To evaluate if BMI at diagnosis can predict clinical outcome in older patients with DLCLB receiving the first– line chemotherapy.

Patients at the Institution for Oncology and radiology of Serbia between 2005 and 2015 who were diagnosed and received first-line chemotherapy for DLCLB, older than 65 years were enrolled. Clinical and treatment data were recorded including BMI at the diagnosis. Patients were stratified into BMI groups according to WHO guidelines: underweight (BMI<18.5kg/m² ), normal weight (BMI 18.5 to<25kg/m²), overweight (BMI 25 to<30kg/m²), obesity class I (BMI 30 to<35kg/m²). Survival time was estimated using the Kaplan- Meier (KM) method, and Cox proportional hazard model was used to evaluate the risk factors significance for survival. A p-value <0.05 was considered significant.
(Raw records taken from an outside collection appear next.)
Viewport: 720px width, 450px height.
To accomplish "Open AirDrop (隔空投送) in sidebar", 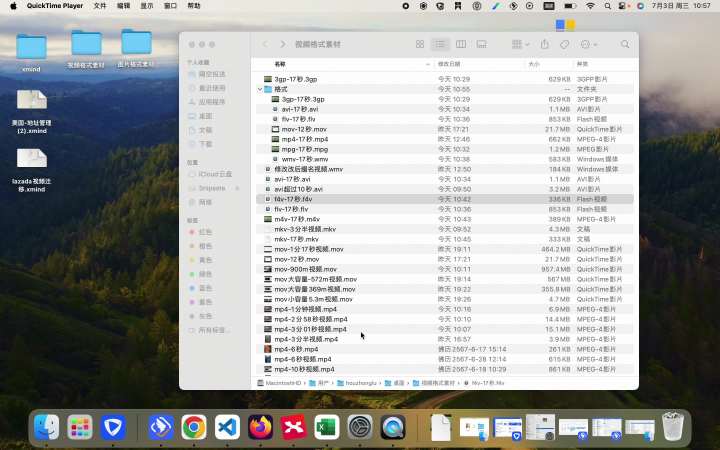I will click(207, 74).
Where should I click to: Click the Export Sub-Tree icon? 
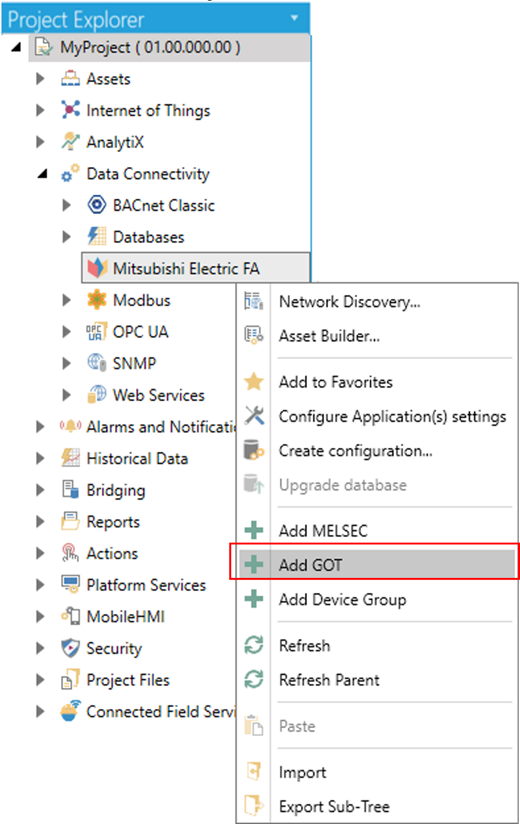254,806
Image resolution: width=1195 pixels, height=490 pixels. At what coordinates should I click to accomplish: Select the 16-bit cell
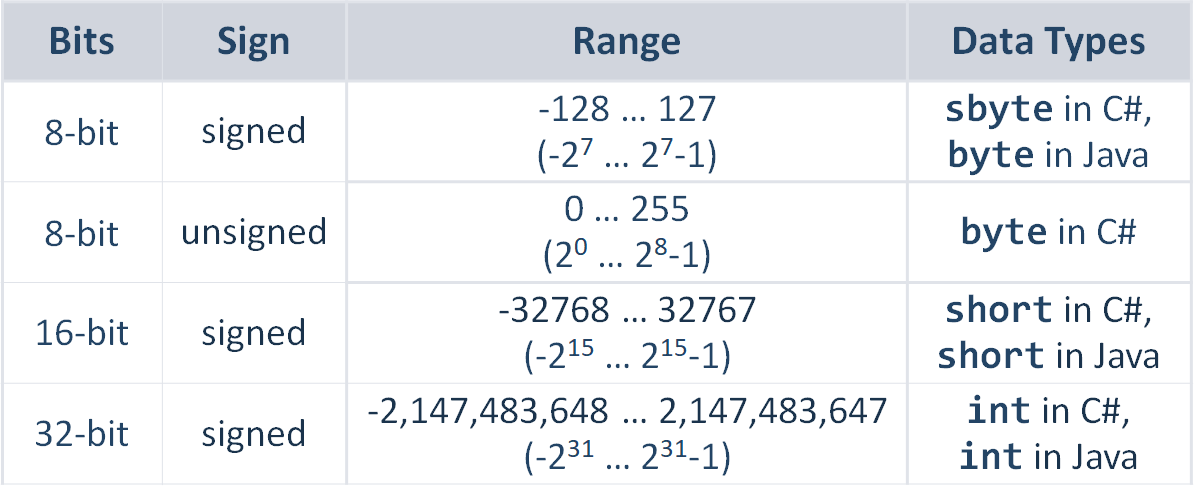(x=82, y=334)
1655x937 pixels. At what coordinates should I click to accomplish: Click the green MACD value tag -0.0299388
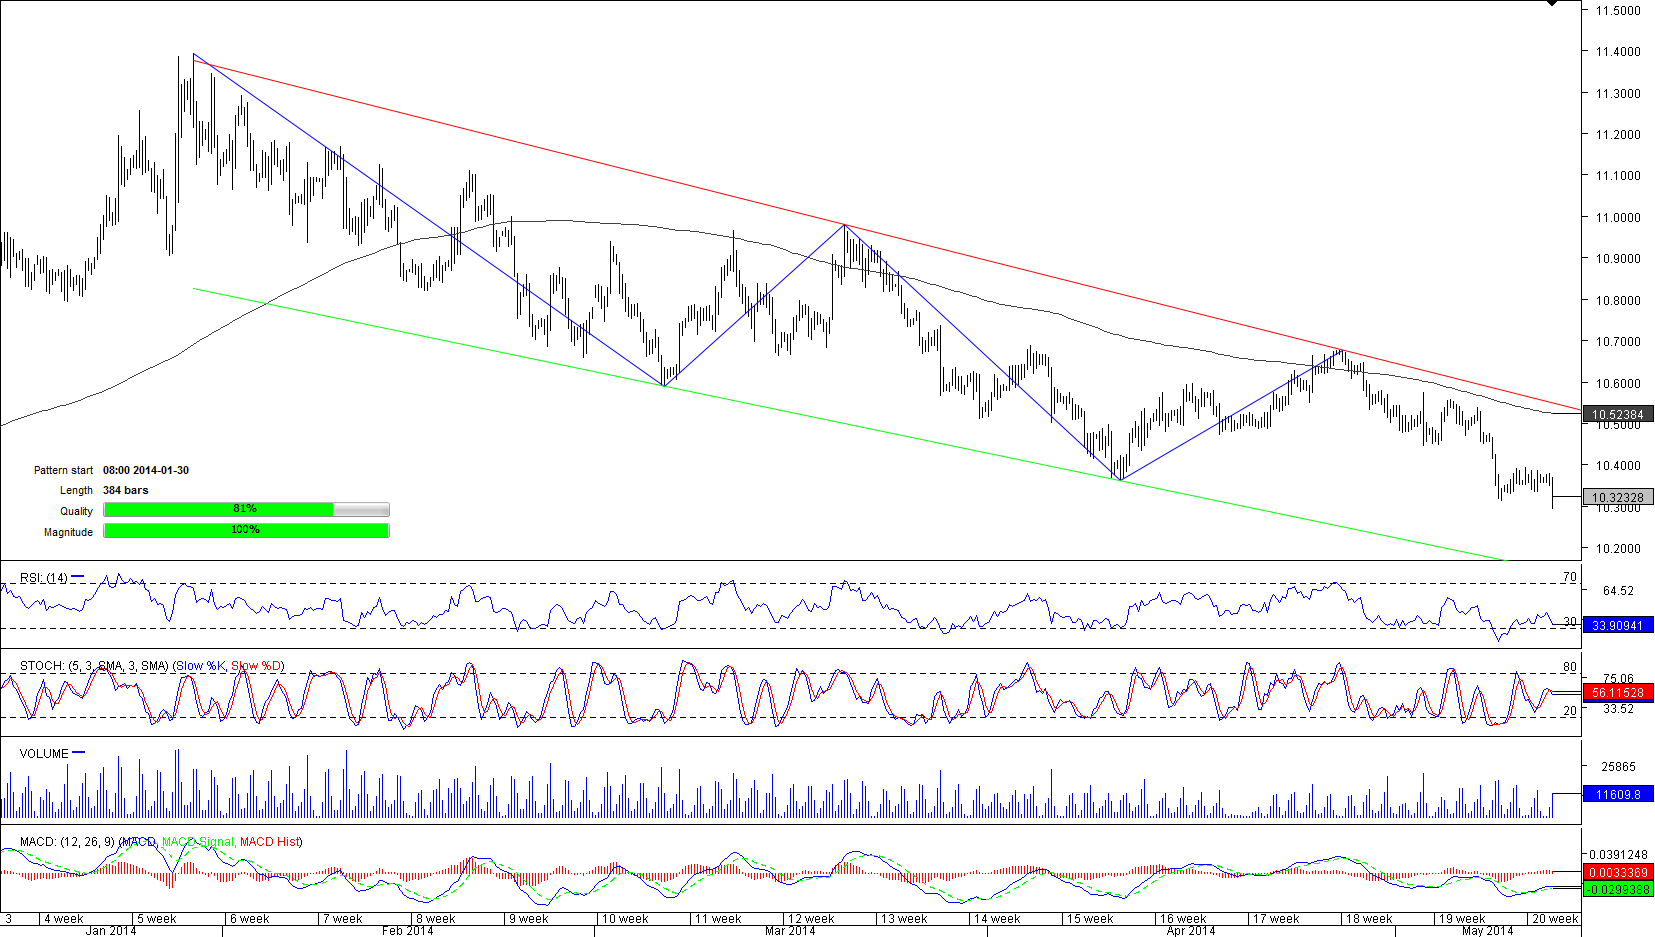click(1617, 889)
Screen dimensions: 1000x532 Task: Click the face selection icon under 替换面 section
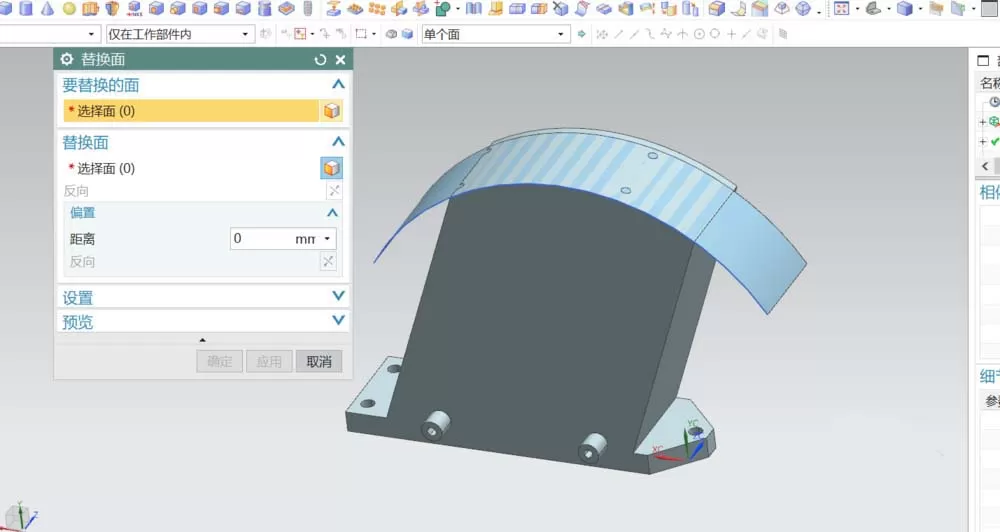[332, 168]
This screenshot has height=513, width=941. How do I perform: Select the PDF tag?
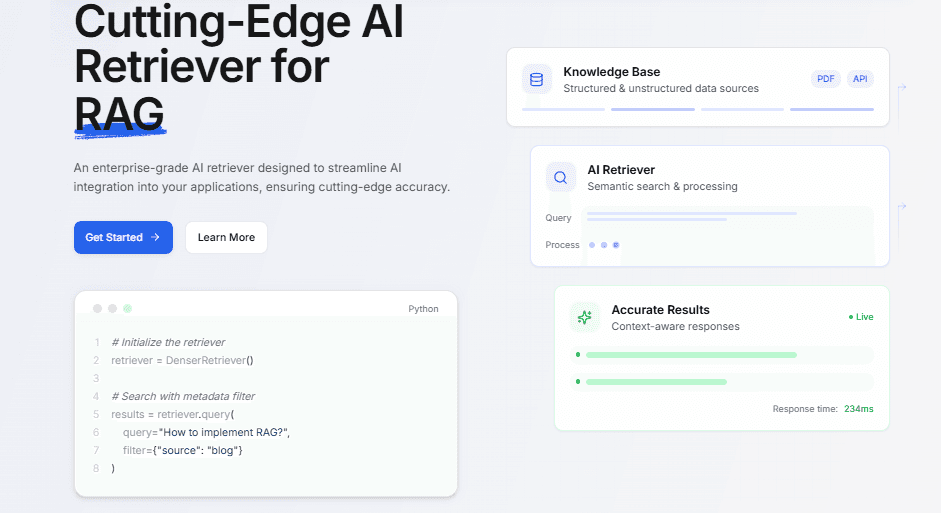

87 patients were included in the study. 23 (26.44%) patients were older than 75 years, 52 (59.77%) were female, 38 (43.67%) were Ann Arbor stage 1 and 2, 28 (32.18%) were International prognostic index (IPI) score 0-1. The majority of patients were diagnosed as normal weigth (39.08%) and overweight (31.03%), less were in obesity class I group (14.94%) and only 2,3% underweight. 38 (43.68%) patients received CHOP, 27 (31.03%) mCHOP, 12 (13.79%) CVP and 10 (11.49%) CEOP regimen, with or without Rituximab. In the whole group, obese patients had shorter OS and PFS. After a median follow-up of 43 months (range, 1-128), median OS times were 19 months (4-not reached) for obese, 54 months (not reached) for underweight, 90 months (53-not reached) for normal weight and not reached for overweight. PFS was 18 months (4-not reached) for obese, 67 (51-not reached) and 91 months (53-not reached) for overweight and normal weight. In the treatment of normal weight and overweight patients, the same chronological age, frequently was used anthracyclin based regimen (CHOP, 27 patients; mCHOP, 22 patients; CVP, 7 patients; CEOP, 7 patients). There was no difference in the frequency of different regimens in obesity group. In the group of patients treated with anthracyclin based regimens, obese patients tended to have shorter survival, the median OS was 33 months (9-not reached), while normal weight patients tended to have a longer OS, the median OS-not reached. The worse survival among non-anthracyclin regimen treated patients, had obese patients, median OS 26 months (9-not reached). Overweight females and men with normal weight exhibited the best median OS and PFS (not reached). In obese patients, females tended to have a longer OS and PFS (median OS/PFS 19/18 months for women versus 9/9 months for men), although the difference was not statistically significant (p=0.77).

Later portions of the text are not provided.